I found another great book, with an interesting story behind it
Peter W. Singer is a strategist and a senior fellow at the New America Foundation, was formerly the youngest fellow at the Brookings Institute, along with many other interesting credentials. He founded NeoLuddite (I love the name), a technology advisory firm, and has written a number of books, including Corporate Warriors: The Rise of the Privatized Military Industry, and Children at War, which explores the use of children-soldiers. Mr. Singer consults for policy makers on these and other important issues.
However, Mr. Singer believed that such information was not getting the attention it needed, so he decided to team up with another writer and present his ideas via a technothriller a la Tom Clancy. The result is Ghost Fleet: A Novel of the Next World War. I downloaded the eBook to my Kindle Tuesday morning. By Wednesday evening, interrupted by a 600+ mile drive and a college campus tour with my son, I had finished the book. Here are a few highlights.

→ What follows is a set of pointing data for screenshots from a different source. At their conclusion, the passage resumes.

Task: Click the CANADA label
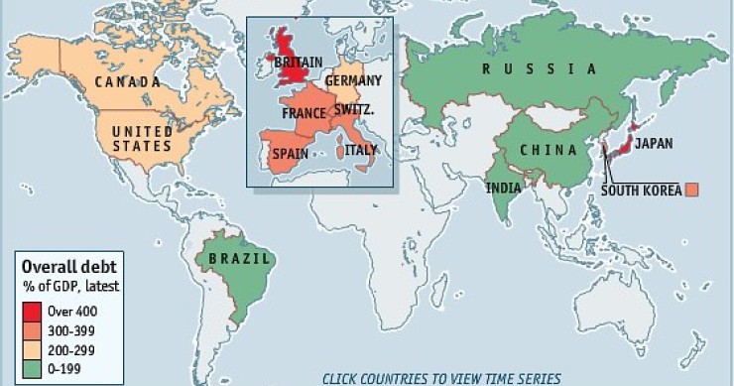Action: point(126,81)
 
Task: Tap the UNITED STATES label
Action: point(141,139)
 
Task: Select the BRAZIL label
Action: point(233,259)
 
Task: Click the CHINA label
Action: point(550,150)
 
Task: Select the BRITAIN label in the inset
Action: point(298,63)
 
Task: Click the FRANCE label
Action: point(304,113)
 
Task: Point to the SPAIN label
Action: point(291,154)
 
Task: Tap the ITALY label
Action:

The United States and China are strong trading partners, every bit as strong as Germany and Great Britain in 1910. Relations between China and Russia are tense. From America’s viewpoint, things look fine (and quite familiar) until the Russian cosmonauts lock the American astronaut outside the International Space Station. The Chinese have, by this time, orbited their own space station and have covertly installed weaponry. They destroy key American satellites. We’re suddenly at war, and it’s obvious that the Chinese have seriously studied our past to avoid the mistakes made by others; their attack on Pearl Harbor is much better executed and totally successful. The relationship between Russia and China is not tense, but instead they have formed an alliance to allow China and Russia to recapture their positions of power.
The Chinese have one significant advantage–almost every high tech American weapons platform has Chinese manufactured electronics, either because we allowed it, or in some cases because sub-sub-contractors substituted cheaper Chinese components for those specified. Embedded malware in the components renders most of our weapons unreliable if not totally useless. America no longer has the manufacturing base it did in the Second World War, and what capacity it does have has substantial foreign ownership interested in return on investment, not America’s survival.
Our only option is to drag out the old ships in the West Coast “ghost fleet;” obsolete vessels awaiting sale for scrap and some experimental that didn’t quite work out. Similarly, planes stored in the Air Force’s desert boneyard are pieced together, scavenging from several to get one aircraft reasonably operational. Kind of like the “hillbilly upgrades” soldiers did to Humvees in Iraq and Afghanistan. It’s a desperate move, but these has-beens and never-weres all predate the use of Chinese components.
Oh, and you’ll never guess how Wal-Mart figures into the story.
The book is a wonderful mix of scary fact and intriguing fiction with interesting characters. It is truly difficult to put down.
If you liked “The Martian,” you’ll love this.